Your answer must be an exact retyping of the line containing "You are a GUI" and every line after it through the end of the records below, with no pictures and nothing else.
** Opening Data shown block **
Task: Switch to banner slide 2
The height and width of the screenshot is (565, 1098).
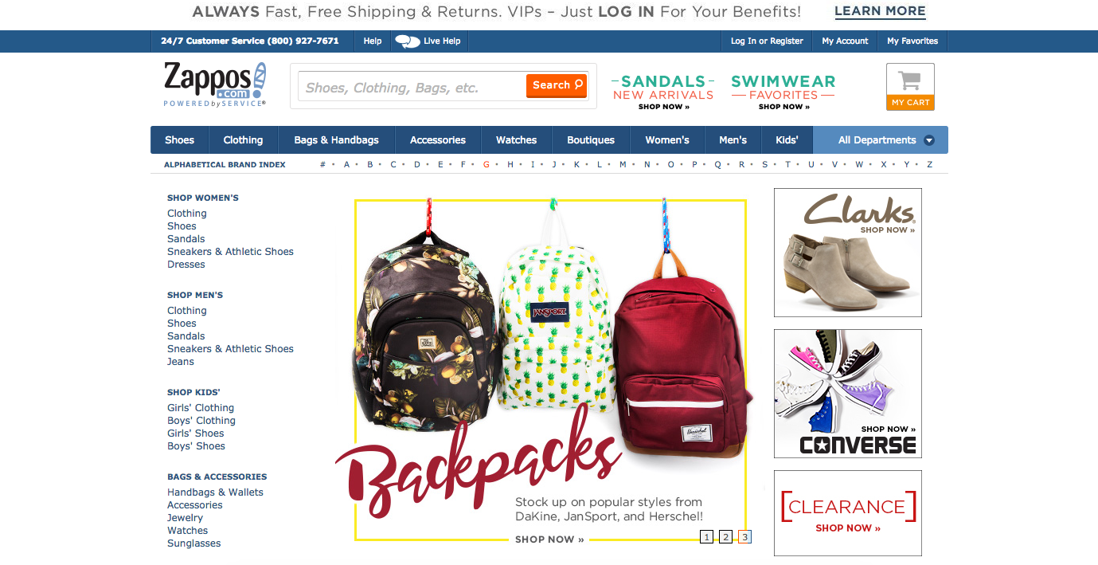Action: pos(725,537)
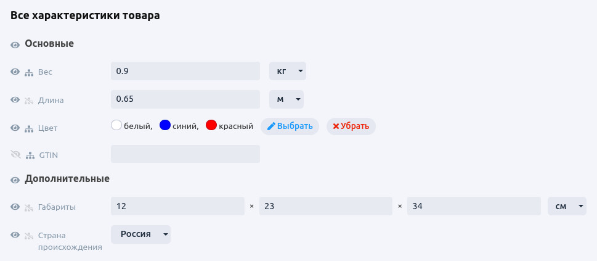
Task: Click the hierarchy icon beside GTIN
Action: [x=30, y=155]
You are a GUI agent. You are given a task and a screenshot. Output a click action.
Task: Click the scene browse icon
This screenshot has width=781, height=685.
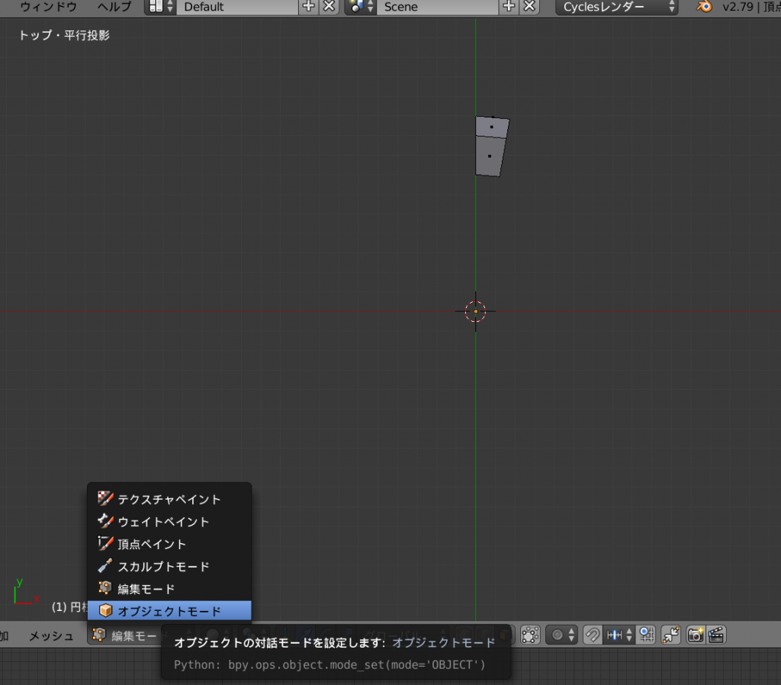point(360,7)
** Closing Data shown block **
> [Result for this task]
You are a GUI agent. You are given a task and a screenshot. Output a click action.
Task: Click the scene browse icon
This screenshot has width=781, height=685.
point(360,7)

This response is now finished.